◆ EXERCISE PROMPT ◆
Quote only the lines that start at the line with "Task: Select the Temperatura legend label" and run to the end of the entries; omit the pictures.

◆ STUDY MATERIAL ◆
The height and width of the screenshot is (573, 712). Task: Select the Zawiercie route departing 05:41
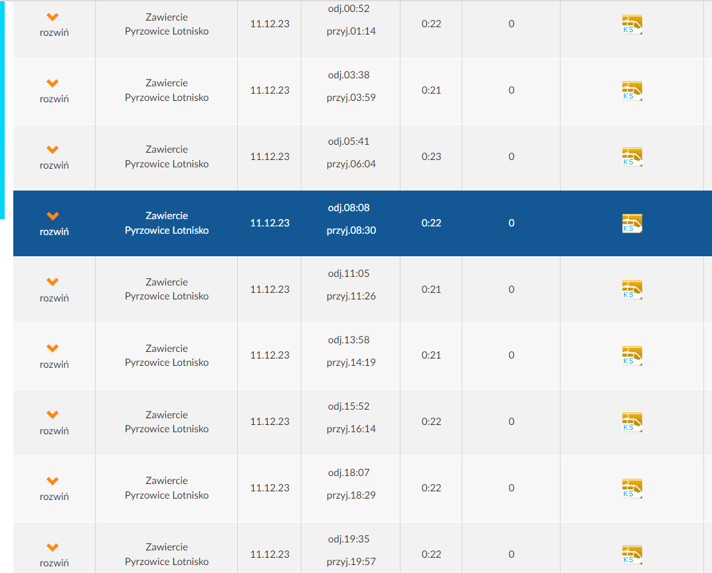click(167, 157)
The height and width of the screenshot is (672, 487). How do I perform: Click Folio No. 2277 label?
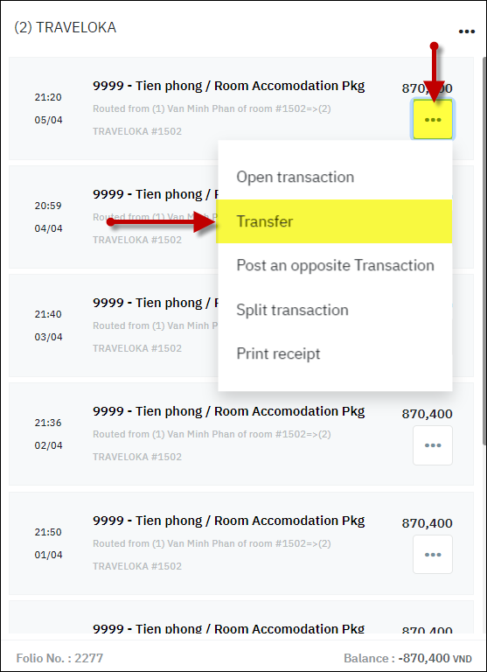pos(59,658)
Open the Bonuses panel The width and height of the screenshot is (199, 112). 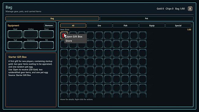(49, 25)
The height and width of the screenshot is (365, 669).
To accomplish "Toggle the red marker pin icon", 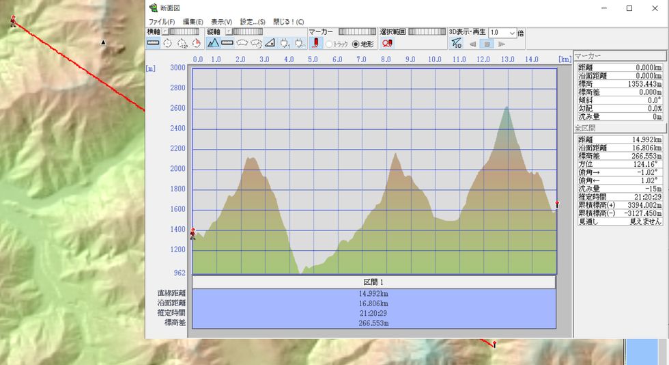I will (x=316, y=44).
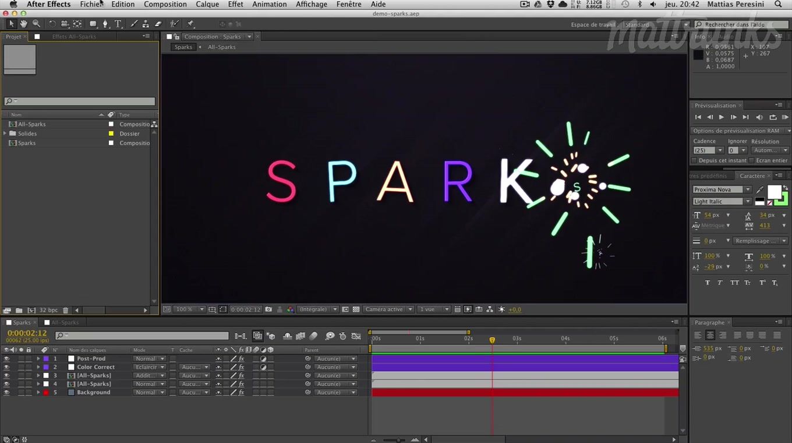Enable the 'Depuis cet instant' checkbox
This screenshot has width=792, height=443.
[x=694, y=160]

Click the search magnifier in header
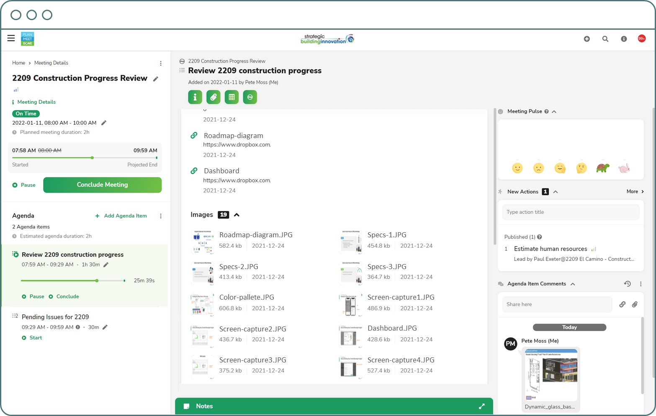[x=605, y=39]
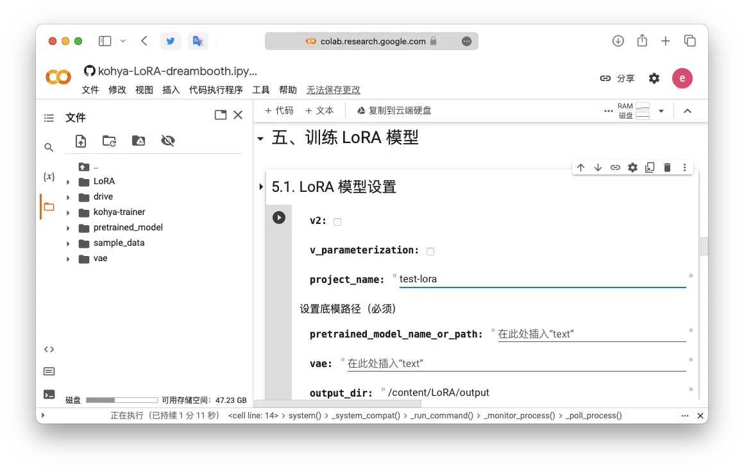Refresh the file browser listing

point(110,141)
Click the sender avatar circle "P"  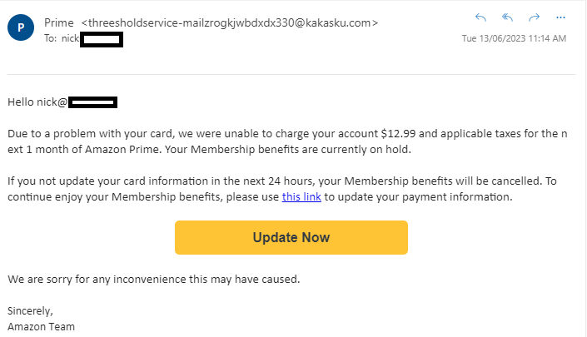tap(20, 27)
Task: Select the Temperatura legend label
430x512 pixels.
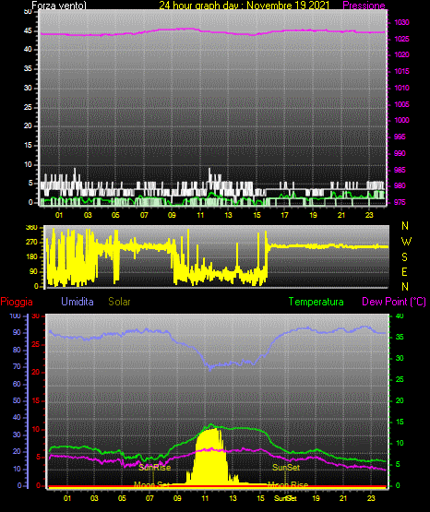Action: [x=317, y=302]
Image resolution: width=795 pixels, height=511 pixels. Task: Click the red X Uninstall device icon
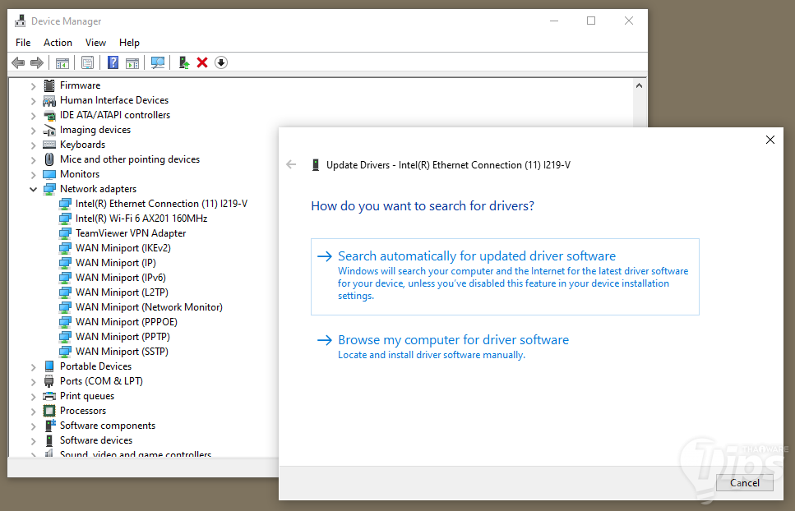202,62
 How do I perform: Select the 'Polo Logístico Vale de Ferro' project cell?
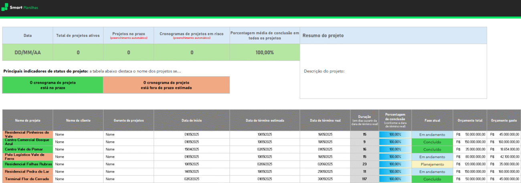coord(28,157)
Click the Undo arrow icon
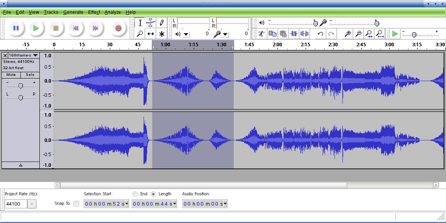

◆ COMPLETED EXERCISE ◆
Task: Select the Temperatura legend label
430x512 pixels.
Action: [x=317, y=302]
Image resolution: width=795 pixels, height=511 pixels. Task: Click the red X Uninstall device icon
202,62
 How do I perform: Select the 'Polo Logístico Vale de Ferro' project cell?
coord(28,157)
Click the Undo arrow icon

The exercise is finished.